Professors question motives for president's education bill, see benefits in some aspects.

One year ago Sunday, George W. Bush put his hand on the Bible and, amid an election controversy, recited the Oath of Office, pledging to "the best of my ability, preserve, protect and defend the constitution of the United States."

In those 365 days, Bush has worked on taxes, Social Security and international security.

One of his latest presidential moves, though, was to sign a comprehensive education bill. The "No Child Left Behind" bill, signed into law Jan. 8, authorizes billions of dollars for improving education in grades three through eight.

So far, the legislation has met with mixed reactions among professors.

Kenneth Carlson, a professor of elementary education, said he approves of the authorization of billions of federal dollars for education reform, but he said he questions whether the resources will be appropriated to implement the bill.

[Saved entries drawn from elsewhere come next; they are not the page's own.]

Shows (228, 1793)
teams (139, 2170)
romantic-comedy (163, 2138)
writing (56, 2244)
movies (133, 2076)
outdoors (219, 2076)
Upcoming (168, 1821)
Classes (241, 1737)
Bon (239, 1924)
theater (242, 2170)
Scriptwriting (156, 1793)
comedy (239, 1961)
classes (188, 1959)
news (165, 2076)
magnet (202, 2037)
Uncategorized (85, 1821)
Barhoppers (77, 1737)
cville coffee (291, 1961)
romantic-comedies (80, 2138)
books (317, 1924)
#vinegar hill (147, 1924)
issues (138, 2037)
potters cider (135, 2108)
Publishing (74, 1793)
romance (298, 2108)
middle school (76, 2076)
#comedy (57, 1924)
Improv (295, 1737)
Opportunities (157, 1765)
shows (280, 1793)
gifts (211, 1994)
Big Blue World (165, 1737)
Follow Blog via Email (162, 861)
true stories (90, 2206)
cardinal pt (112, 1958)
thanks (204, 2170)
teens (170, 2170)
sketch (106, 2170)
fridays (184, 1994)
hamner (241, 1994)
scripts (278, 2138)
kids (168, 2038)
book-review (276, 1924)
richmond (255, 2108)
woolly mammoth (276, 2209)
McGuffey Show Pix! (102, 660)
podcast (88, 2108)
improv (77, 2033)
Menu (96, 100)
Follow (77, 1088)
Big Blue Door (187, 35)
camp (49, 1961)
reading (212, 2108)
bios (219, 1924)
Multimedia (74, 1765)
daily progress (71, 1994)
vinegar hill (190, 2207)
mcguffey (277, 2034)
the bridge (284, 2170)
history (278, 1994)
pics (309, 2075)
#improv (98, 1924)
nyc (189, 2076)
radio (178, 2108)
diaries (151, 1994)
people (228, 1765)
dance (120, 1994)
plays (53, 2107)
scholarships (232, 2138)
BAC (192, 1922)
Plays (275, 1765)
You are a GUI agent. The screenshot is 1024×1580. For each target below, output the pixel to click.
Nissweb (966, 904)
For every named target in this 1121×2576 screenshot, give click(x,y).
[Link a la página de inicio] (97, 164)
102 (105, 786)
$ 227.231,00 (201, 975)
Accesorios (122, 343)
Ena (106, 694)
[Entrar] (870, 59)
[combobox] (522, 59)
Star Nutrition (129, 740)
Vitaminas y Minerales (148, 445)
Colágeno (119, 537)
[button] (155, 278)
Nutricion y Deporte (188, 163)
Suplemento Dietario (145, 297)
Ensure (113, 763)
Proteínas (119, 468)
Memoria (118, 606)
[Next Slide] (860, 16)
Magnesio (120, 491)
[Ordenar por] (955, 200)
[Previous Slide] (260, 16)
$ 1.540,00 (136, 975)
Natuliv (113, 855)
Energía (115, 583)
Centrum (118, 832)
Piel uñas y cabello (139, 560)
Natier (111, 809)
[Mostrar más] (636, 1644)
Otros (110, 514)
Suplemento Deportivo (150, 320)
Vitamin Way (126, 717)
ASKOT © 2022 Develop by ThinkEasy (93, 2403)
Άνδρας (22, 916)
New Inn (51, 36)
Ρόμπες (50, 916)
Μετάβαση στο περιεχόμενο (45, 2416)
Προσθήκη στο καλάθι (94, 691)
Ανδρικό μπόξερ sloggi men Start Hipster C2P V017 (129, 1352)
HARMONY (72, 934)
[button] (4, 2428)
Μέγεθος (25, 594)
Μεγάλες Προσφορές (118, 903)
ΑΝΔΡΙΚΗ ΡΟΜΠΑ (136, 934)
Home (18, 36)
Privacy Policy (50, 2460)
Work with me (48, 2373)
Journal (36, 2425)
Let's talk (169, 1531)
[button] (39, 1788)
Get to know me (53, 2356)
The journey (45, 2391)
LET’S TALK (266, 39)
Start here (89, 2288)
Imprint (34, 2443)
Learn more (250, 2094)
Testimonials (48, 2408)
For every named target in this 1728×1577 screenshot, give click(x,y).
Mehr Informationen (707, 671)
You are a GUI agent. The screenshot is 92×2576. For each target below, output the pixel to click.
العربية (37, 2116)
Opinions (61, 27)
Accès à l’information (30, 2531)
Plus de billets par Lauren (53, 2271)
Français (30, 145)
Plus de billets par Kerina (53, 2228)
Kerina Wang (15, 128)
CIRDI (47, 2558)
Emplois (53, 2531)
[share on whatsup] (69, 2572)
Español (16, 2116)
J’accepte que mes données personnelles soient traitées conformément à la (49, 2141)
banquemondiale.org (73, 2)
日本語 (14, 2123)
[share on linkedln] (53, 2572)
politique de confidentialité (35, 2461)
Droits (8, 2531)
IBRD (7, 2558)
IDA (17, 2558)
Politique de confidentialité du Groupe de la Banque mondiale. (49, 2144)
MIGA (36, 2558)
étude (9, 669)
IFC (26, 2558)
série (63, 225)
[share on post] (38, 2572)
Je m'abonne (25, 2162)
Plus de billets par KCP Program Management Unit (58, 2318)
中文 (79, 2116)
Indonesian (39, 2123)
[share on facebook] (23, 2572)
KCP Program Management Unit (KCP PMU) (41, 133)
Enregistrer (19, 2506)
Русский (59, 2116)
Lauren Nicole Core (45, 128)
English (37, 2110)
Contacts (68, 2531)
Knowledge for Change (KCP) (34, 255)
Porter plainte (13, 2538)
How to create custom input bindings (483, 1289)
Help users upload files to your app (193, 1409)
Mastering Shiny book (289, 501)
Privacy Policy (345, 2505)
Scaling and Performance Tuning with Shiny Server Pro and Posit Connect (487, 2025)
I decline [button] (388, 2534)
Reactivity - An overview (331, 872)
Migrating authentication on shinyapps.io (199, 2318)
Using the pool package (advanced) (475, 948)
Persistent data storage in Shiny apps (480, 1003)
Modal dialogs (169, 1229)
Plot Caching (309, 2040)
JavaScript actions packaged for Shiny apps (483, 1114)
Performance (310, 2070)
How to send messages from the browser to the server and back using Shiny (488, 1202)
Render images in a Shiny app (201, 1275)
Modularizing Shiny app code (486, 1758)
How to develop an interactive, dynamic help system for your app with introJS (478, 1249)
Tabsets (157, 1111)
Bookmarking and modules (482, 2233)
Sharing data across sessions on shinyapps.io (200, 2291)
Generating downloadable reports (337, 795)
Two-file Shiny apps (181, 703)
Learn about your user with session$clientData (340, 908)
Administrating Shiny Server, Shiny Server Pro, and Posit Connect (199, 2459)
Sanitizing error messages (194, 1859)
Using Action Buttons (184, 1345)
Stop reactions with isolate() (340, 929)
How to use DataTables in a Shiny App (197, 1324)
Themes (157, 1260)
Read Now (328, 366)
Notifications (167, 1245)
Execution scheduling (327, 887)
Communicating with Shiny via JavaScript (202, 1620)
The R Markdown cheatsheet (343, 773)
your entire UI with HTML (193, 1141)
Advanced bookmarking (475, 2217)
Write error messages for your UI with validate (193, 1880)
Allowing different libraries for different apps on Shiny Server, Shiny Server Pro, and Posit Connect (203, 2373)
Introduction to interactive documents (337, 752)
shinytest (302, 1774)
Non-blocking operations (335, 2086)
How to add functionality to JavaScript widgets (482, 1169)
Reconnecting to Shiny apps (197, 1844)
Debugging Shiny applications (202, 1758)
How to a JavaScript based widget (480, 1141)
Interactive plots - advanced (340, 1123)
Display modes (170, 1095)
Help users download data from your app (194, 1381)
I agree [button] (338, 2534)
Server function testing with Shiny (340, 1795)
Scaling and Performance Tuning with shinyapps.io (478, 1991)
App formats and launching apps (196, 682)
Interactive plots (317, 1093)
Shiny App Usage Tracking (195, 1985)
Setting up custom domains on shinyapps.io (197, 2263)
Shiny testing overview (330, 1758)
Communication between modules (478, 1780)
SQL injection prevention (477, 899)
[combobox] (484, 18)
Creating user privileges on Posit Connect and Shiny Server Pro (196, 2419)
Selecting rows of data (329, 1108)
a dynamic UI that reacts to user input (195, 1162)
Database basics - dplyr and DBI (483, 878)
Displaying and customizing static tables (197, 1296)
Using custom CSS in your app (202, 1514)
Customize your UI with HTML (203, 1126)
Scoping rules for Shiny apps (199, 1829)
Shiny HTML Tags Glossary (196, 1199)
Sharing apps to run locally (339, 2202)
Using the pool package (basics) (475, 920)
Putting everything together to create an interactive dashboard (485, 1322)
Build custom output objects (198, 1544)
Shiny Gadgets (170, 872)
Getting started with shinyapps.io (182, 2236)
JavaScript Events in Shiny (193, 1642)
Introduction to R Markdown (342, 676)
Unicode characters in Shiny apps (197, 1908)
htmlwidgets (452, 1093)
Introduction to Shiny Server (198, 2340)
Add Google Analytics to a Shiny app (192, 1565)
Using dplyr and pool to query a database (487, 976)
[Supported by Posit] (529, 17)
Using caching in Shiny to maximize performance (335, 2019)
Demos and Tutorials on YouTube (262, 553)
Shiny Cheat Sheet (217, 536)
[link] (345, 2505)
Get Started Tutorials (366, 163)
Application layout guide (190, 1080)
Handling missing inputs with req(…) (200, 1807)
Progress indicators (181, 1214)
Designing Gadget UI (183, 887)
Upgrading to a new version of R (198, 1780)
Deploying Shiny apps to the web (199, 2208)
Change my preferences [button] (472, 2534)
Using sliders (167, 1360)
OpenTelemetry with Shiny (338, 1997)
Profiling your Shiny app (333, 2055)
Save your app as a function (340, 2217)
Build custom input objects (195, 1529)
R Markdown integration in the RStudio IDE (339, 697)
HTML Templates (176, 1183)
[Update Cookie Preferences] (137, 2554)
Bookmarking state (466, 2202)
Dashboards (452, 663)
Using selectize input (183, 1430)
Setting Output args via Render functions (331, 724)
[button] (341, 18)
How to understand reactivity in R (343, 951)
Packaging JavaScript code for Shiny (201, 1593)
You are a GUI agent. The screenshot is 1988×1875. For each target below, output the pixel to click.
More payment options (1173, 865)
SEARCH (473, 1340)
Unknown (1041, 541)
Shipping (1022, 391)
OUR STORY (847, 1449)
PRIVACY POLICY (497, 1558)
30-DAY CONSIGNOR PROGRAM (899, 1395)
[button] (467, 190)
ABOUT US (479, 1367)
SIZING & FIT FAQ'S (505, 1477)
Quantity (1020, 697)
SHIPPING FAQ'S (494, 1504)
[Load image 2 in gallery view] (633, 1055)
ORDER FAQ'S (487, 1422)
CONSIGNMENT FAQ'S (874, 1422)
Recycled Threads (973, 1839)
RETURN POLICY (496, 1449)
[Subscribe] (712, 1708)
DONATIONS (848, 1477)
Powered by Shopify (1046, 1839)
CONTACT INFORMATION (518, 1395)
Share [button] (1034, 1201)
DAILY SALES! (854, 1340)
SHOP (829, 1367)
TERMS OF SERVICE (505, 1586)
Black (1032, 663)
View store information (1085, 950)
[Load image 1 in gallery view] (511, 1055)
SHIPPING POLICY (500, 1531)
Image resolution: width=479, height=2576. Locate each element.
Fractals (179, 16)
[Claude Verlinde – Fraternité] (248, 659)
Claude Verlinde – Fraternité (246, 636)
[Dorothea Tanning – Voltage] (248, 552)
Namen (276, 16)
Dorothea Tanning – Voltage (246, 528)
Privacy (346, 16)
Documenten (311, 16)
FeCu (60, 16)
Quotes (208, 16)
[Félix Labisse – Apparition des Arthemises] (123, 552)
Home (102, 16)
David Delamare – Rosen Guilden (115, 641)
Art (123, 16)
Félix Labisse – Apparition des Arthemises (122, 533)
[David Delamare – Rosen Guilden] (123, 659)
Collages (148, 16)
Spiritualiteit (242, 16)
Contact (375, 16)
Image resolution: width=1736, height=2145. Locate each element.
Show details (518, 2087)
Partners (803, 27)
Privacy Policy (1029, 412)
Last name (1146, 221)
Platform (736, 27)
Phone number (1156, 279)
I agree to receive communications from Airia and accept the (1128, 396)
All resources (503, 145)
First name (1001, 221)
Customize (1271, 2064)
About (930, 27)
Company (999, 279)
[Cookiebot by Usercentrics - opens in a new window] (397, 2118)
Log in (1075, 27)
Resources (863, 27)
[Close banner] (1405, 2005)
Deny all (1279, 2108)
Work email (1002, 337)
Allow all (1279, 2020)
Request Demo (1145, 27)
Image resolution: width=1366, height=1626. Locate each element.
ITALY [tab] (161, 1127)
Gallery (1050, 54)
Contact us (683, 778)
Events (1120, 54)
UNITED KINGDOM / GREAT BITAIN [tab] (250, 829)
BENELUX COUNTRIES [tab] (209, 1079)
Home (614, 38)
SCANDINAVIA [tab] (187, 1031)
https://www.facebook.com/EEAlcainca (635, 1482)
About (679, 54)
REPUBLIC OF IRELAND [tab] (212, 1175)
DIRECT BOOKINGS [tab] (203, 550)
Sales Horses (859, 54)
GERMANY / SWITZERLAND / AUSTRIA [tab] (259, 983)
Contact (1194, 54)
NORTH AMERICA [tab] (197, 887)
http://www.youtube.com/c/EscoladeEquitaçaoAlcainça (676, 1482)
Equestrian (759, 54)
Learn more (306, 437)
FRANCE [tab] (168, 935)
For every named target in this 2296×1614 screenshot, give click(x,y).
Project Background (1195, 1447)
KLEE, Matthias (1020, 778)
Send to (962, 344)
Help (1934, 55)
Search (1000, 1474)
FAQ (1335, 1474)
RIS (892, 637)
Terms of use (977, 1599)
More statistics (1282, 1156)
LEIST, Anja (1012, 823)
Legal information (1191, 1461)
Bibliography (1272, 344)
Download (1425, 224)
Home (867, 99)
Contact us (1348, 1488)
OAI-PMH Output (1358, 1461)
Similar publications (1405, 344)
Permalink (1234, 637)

"It's easy to strike a chord on behalf of education," Carlson said. "It will be interesting to see whether the dollars follow the rhetoric."

Political science professor John Cranor also said the public should remain skeptical until schools see actual money. He said appealing to education is a "standard response of a national political figure."

If schools do receive the funding, much of the money will go toward reading programs. The bill authorizes nearly $1 billion for a program designed to have students reading by third grade.

"Reading is foundational for anything we do," said Roy Weaver, the dean of the Teachers College. "I'm encouraged by that emphasis very much."

To track the progress of the reading and math programs, the national government requires every student in grades three through eight take a state-administered test. Students in schools that fail to meet standards would be able to transfer to better schools.

Cranor and Carlson said they are both concerned about the federal government's role in enforcing educational standards, a duty typically performed by the state.

Carlson, however, said he supports the emphasis on teacher accountability and open enrollment, but he said he doesn't think politicians understand the difficulty of teaching in an environment where students are often influenced by sleep deprivation, hunger, poverty and violence.

"The thing we need to be aware of is that certainly teachers are accountable for the time they have students in the class," Carlson said. "But schools only have kids for 9 percent of the time. They don't have control over what happens the other 91 percent of the time."

Alan Birkemeier, a junior secondary education major, said he worries the federal standardized testing might be biased toward "white, middle-class America," and that the testing will result in poor teaching.

"I'm afraid it will cause teachers to teach to the test, and it is going to eat up a lot of class time," Birkemeier said. "Students won't learn how to learn. They are just going to learn how to take standardized tests."

Education, though, has not been the only concern for the president, nor is it the only one to solicit local opinions.

"His early tax cut, which pandered to the right, cost him the Senate," said Joe Losco, the chairman of the political science department. "With the clearly approaching recession, Bush would have had to raise taxes or curtail his favored spending."

Losco said the spent surplus creates challenges for students by reducing money for student loans and higher education.

"Most economists would tell you that tax rebates are a silly and ineffective way to stimulate the economy," said Marilyn R. Flowers, professor and chairperson of the Department of Economics. "We are probably going to come out of the recession, barring another attack, in the next year."

The largest concern for students will not be their income in the near future, Flowers said. Instead, it will be their retirement incomes.

"The jury is out on the Bush administration in regard to Social Security," she said. "I do give Bush credit for getting the concept of partial privatization out there into the debate."

Nationally, Bush's approval rating, which peaked at a record 90 percent in September, is the longest record-setting approval rating held since former President Lyndon Johnson, according to the Gallup Organization.

Last week, the president's approval rating was 83 percent, according to Gallup.